Royal Navy

Stamps issued by the Star and Garter Home, Richmond, as part of a campaign to establish a ward in honour of Boy (1st Class) Jack Travers Cornwall, VC, aged 16, killed at Jutland (SHC ref 8711/EJC/5)

Stamps issued by the Star and Garter Home, Richmond,
as part of a campaign to establish a ward in honour of
Boy (1st Class) Jack Travers Cornwell, VC, aged 16,
killed at Jutland
(SHC ref 8711/EJC/5)

When war broke out the Royal Navy had the leading role in Britain’s strategic defence.  The army was very small by continental standards and it was for the Navy to protect British home waters and its far flung imperial territories, project British might throughout the globe and ensure that Britannia really did ‘rule the waves’.  It was by some margin the largest and most powerful navy in the world, despite Germany’s best efforts in the years leading up to the war to challenge Britain’s naval supremacy.

By early 1914 the Royal Navy had 18 modern dreadnoughts with 6 more under construction; 10 battlecruisers, 20 town cruisers, 15 scout cruisers, 200 destroyers, 29 battleships of a pre-dreadnought design and 150 cruisers built before 1907.
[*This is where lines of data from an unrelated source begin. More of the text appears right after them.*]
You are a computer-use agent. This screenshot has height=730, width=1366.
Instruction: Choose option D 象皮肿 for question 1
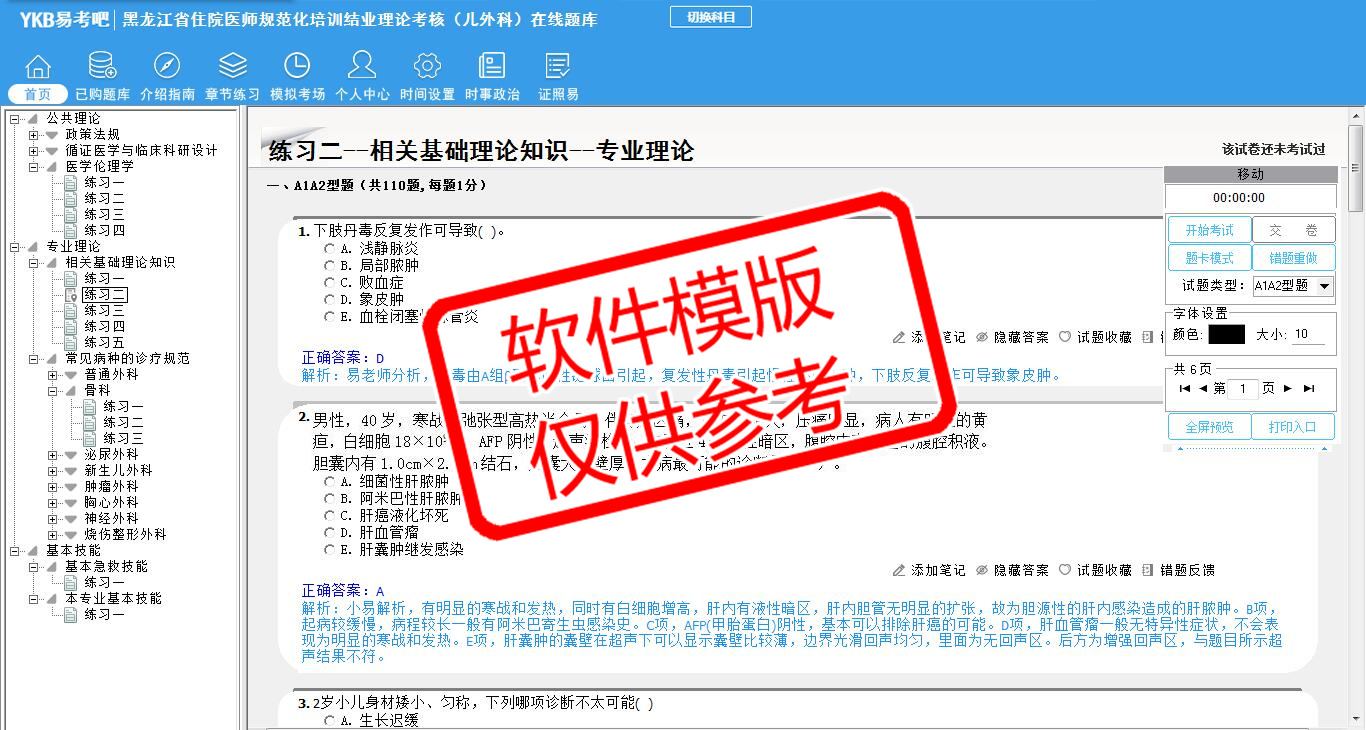pyautogui.click(x=329, y=299)
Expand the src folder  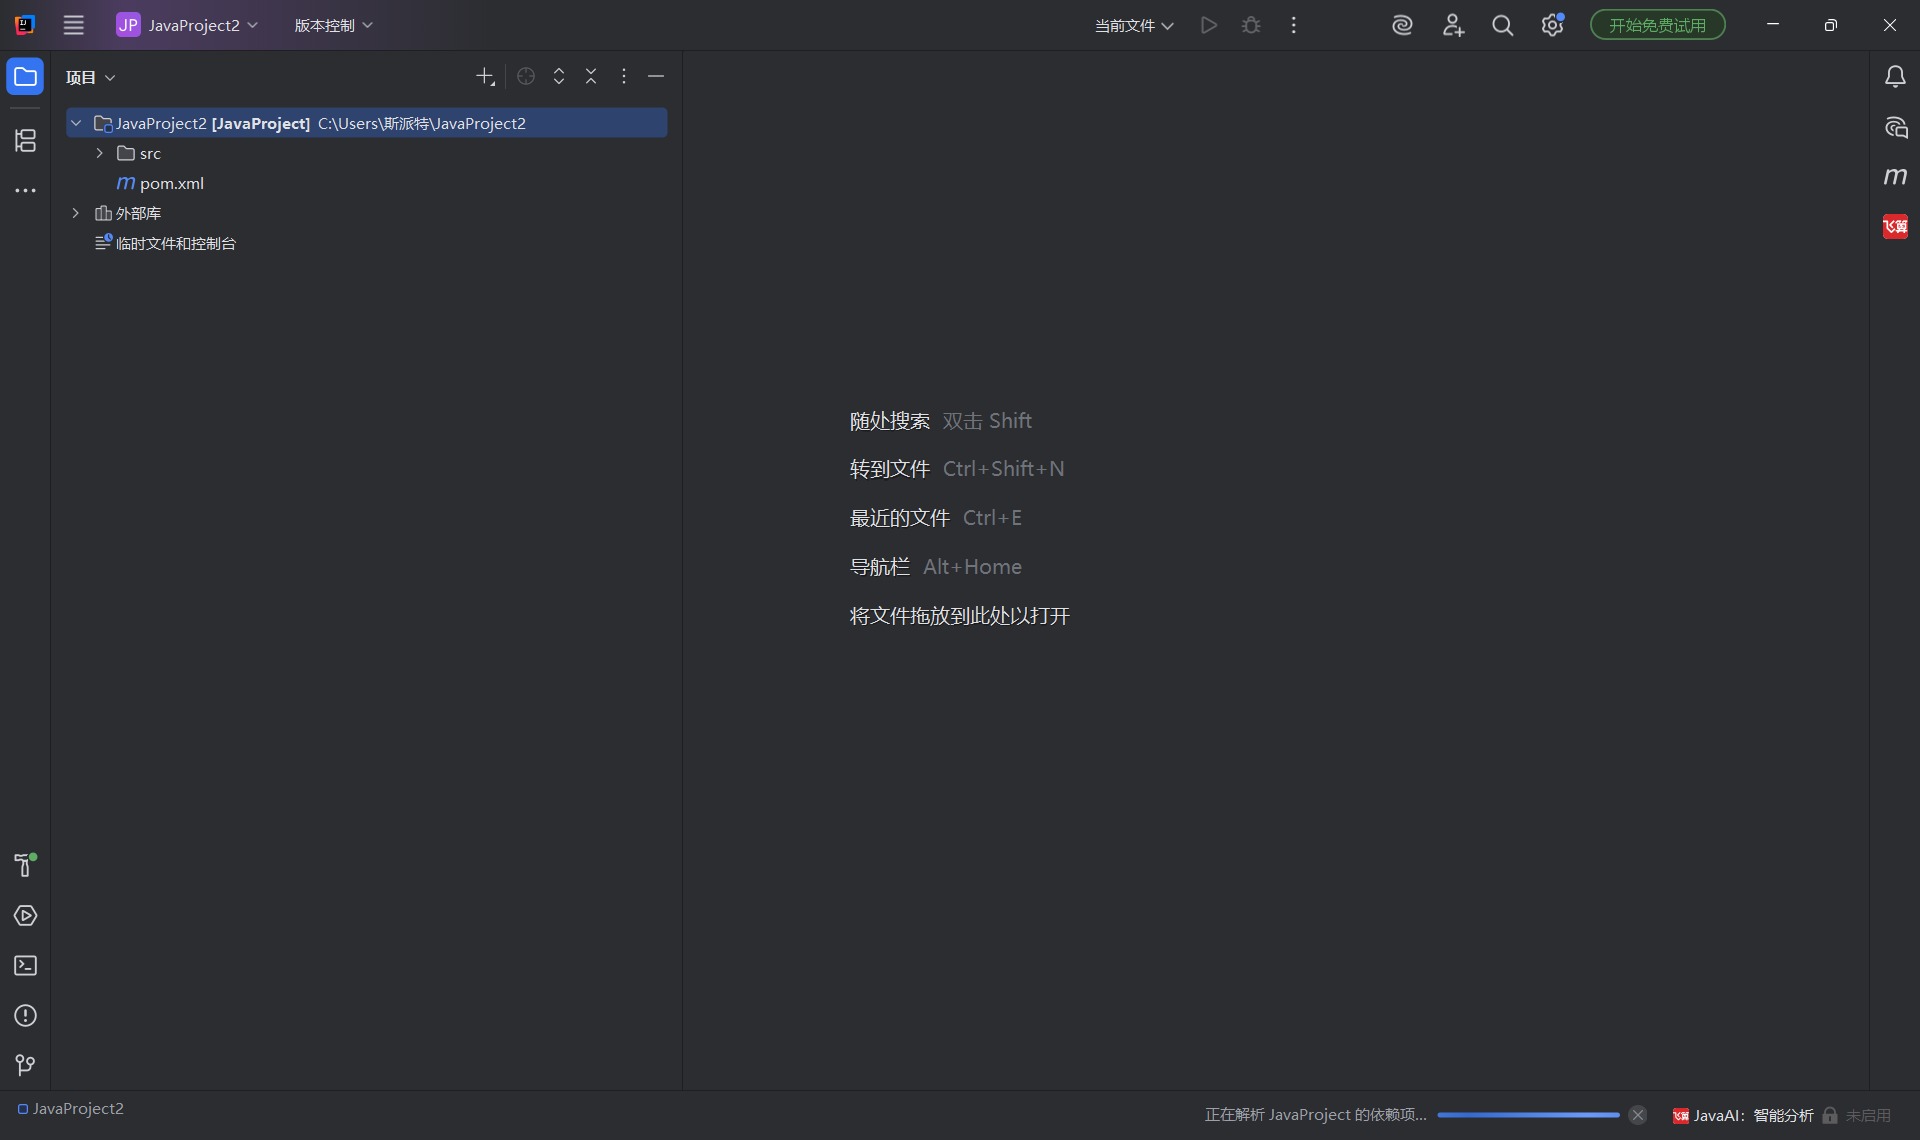[100, 153]
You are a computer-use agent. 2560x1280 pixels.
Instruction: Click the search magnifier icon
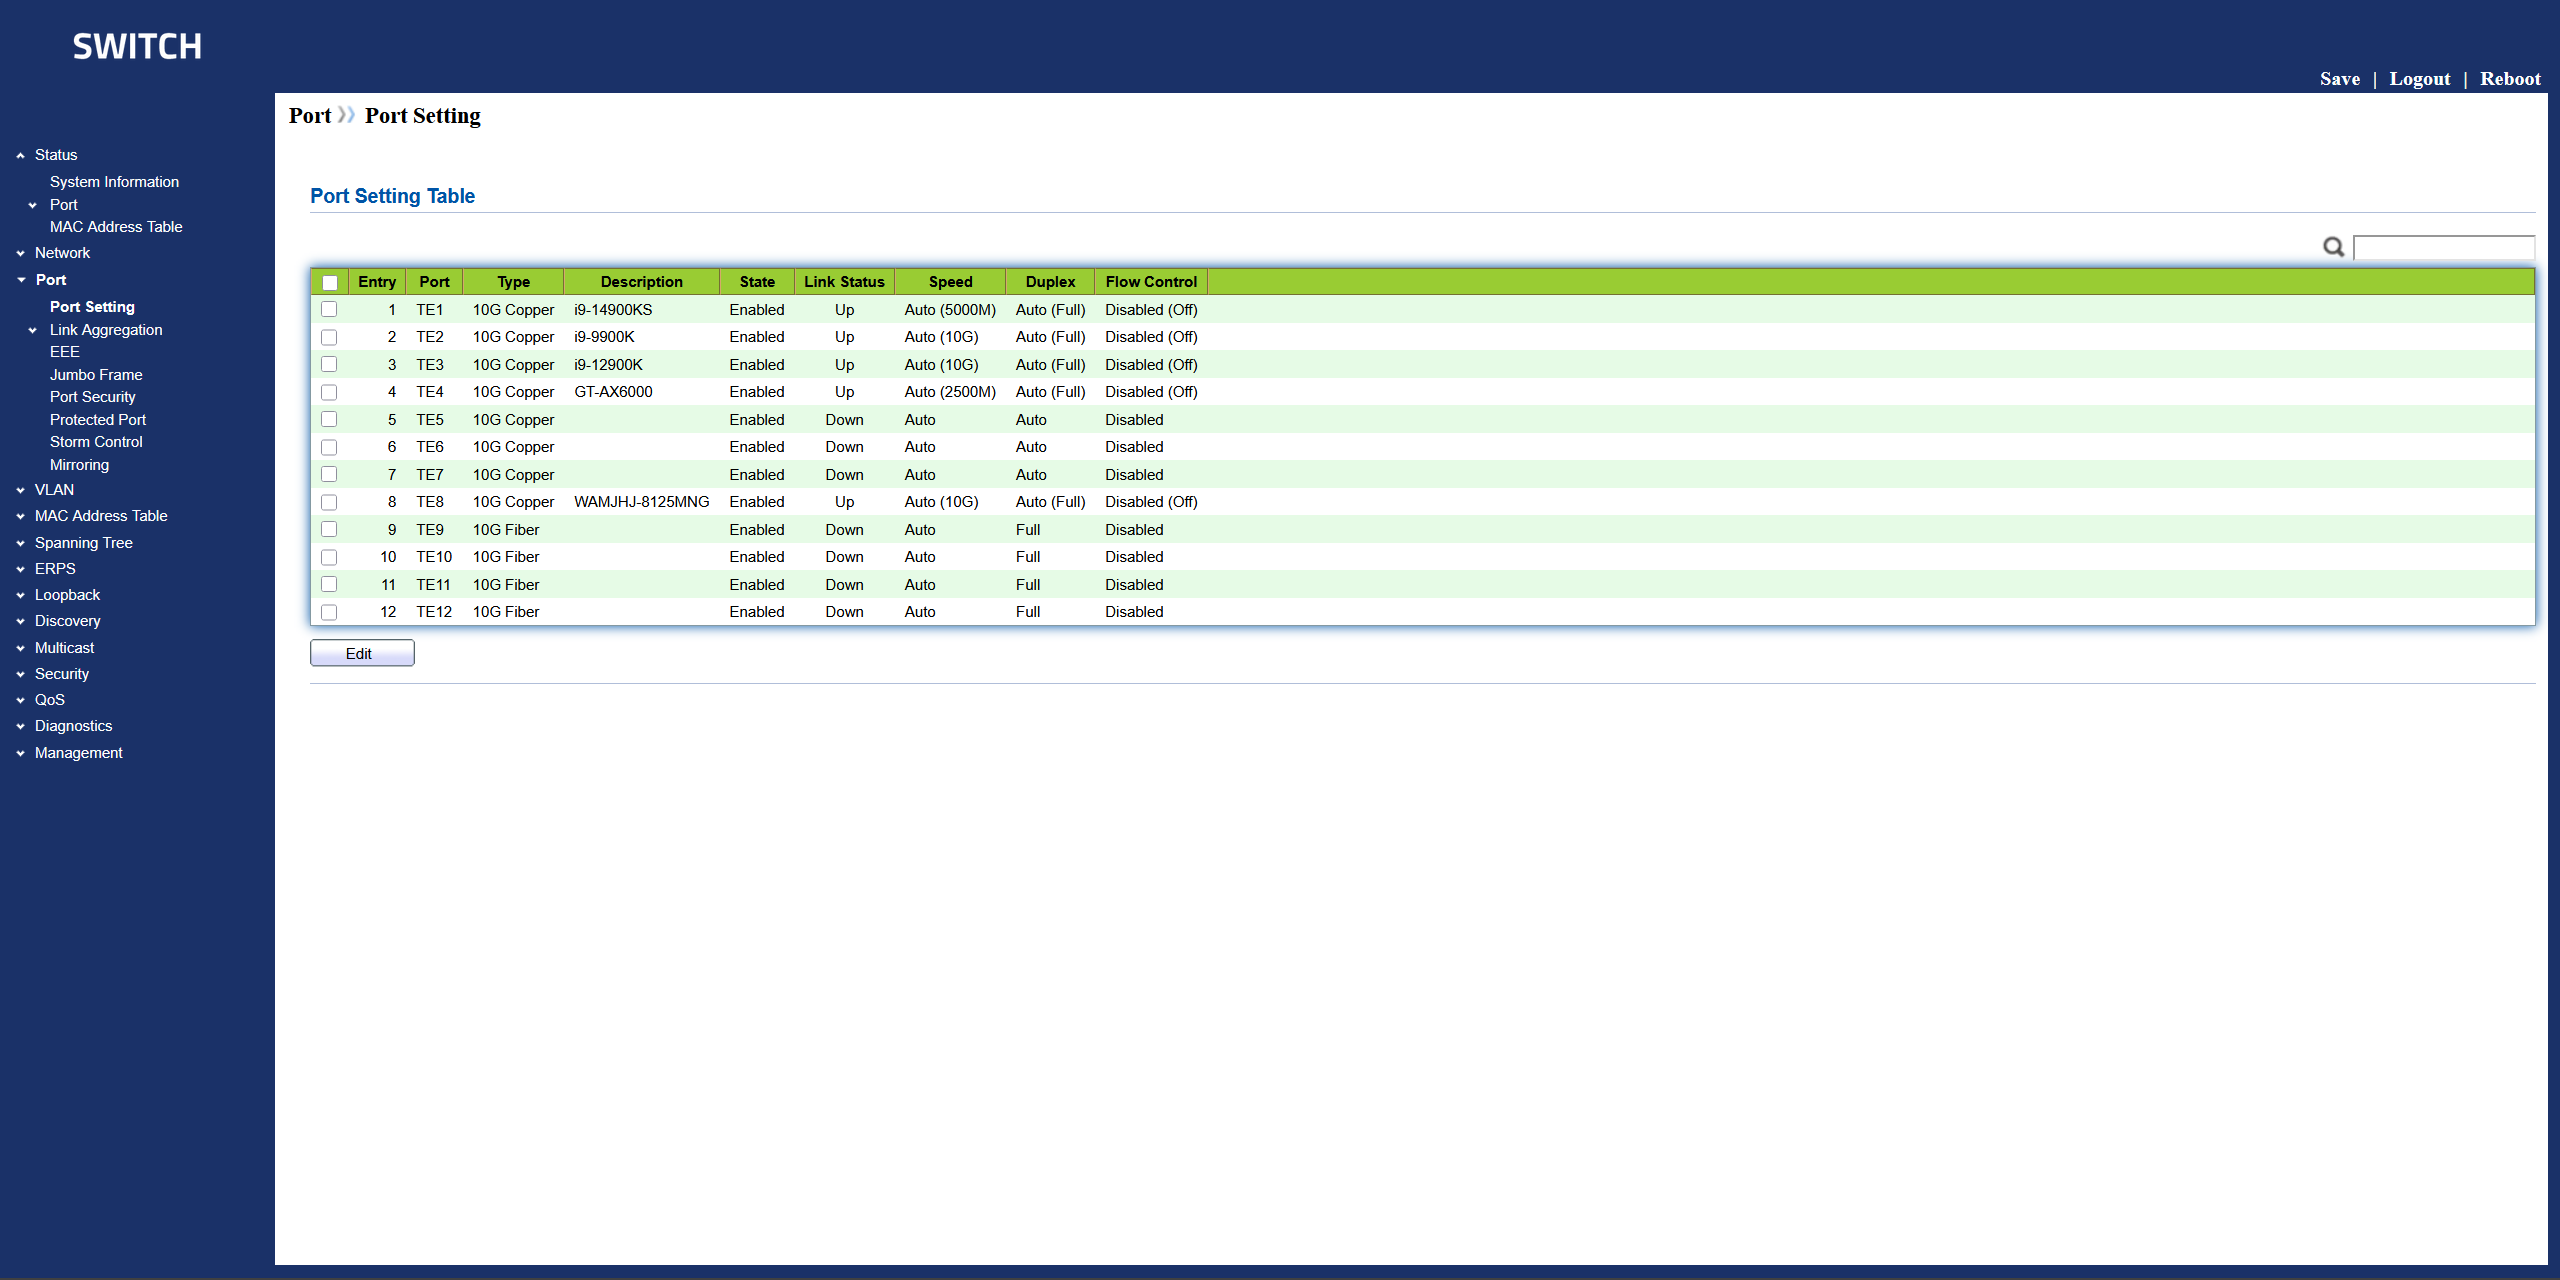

In the event the Royal Navy saw little action.  The only major clash between the German High Seas Fleet and the Royal Navy took place at Jutland on 31 May 1916.  Shockingly for the public, the British suffered higher losses of ships and men but its command of the North Sea remained intact.  Much of its efforts went to countering the danger from German U boats which threatened Britain’s vital supply chain and, until an effective convoy system was introduced, inflicted terrible losses on merchant shipping.